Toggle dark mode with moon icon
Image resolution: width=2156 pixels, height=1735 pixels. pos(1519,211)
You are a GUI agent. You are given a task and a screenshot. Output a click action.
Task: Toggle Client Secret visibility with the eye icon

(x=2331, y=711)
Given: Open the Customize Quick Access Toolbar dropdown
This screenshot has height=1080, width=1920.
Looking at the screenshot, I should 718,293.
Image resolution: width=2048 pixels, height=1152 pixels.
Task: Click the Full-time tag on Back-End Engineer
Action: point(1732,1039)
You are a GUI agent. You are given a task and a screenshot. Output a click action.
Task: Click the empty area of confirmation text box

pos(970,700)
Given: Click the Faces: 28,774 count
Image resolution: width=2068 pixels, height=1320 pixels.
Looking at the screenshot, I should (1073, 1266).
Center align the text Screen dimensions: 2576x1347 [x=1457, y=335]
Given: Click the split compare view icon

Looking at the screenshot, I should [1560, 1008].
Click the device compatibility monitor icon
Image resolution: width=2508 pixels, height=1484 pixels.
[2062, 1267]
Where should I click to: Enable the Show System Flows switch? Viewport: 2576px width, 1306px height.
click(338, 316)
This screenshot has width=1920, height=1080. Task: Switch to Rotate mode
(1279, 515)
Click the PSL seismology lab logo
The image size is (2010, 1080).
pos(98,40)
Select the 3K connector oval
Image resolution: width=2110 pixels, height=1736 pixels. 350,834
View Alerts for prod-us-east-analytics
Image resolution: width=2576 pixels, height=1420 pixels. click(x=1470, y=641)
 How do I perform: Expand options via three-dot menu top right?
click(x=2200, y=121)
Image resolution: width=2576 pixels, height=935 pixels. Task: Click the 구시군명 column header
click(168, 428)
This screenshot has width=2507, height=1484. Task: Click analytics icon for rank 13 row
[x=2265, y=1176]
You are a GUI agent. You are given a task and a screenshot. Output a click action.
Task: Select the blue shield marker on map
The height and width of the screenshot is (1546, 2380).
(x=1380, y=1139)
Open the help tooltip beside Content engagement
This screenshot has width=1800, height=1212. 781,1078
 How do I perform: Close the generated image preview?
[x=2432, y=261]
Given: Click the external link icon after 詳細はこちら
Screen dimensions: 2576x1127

WORK TO BE COMPLETED: This exercise calls for every record above to be written out again exactly.

YOUR RESPONSE:
Toggle dark mode with moon icon
Image resolution: width=2156 pixels, height=1735 pixels. pos(1519,211)
You are a GUI agent. You are given a task and a screenshot. Output a click action.
Task: Toggle Client Secret visibility with the eye icon

(x=2331, y=711)
Given: Open the Customize Quick Access Toolbar dropdown
This screenshot has height=1080, width=1920.
Looking at the screenshot, I should 718,293.
Image resolution: width=2048 pixels, height=1152 pixels.
Task: Click the Full-time tag on Back-End Engineer
Action: point(1732,1039)
You are a GUI agent. You are given a task and a screenshot. Output a click action.
Task: Click the empty area of confirmation text box

pos(970,700)
Given: Click the Faces: 28,774 count
Image resolution: width=2068 pixels, height=1320 pixels.
Looking at the screenshot, I should (1073, 1266).
Center align the text Screen dimensions: 2576x1347 [x=1457, y=335]
Given: Click the split compare view icon

Looking at the screenshot, I should [1560, 1008].
Click the device compatibility monitor icon
Image resolution: width=2508 pixels, height=1484 pixels.
[2062, 1267]
Where should I click to: Enable the Show System Flows switch? Viewport: 2576px width, 1306px height.
click(338, 316)
This screenshot has width=1920, height=1080. Task: Switch to Rotate mode
(1279, 515)
Click the PSL seismology lab logo
The image size is (2010, 1080).
pos(98,40)
Select the 3K connector oval
Image resolution: width=2110 pixels, height=1736 pixels. 350,834
View Alerts for prod-us-east-analytics
Image resolution: width=2576 pixels, height=1420 pixels. click(x=1470, y=641)
 How do I perform: Expand options via three-dot menu top right?
click(x=2200, y=121)
Image resolution: width=2576 pixels, height=935 pixels. Task: Click the 구시군명 column header
click(168, 428)
This screenshot has width=2507, height=1484. Task: Click analytics icon for rank 13 row
[x=2265, y=1176]
You are a GUI agent. You are given a task and a screenshot. Output a click action.
Task: Select the blue shield marker on map
The height and width of the screenshot is (1546, 2380).
(x=1380, y=1139)
Open the help tooltip beside Content engagement
This screenshot has width=1800, height=1212. 781,1078
 How do I perform: Close the generated image preview?
[x=2432, y=261]
Given: Click the external link icon after 詳細はこちら
Screen dimensions: 2576x1127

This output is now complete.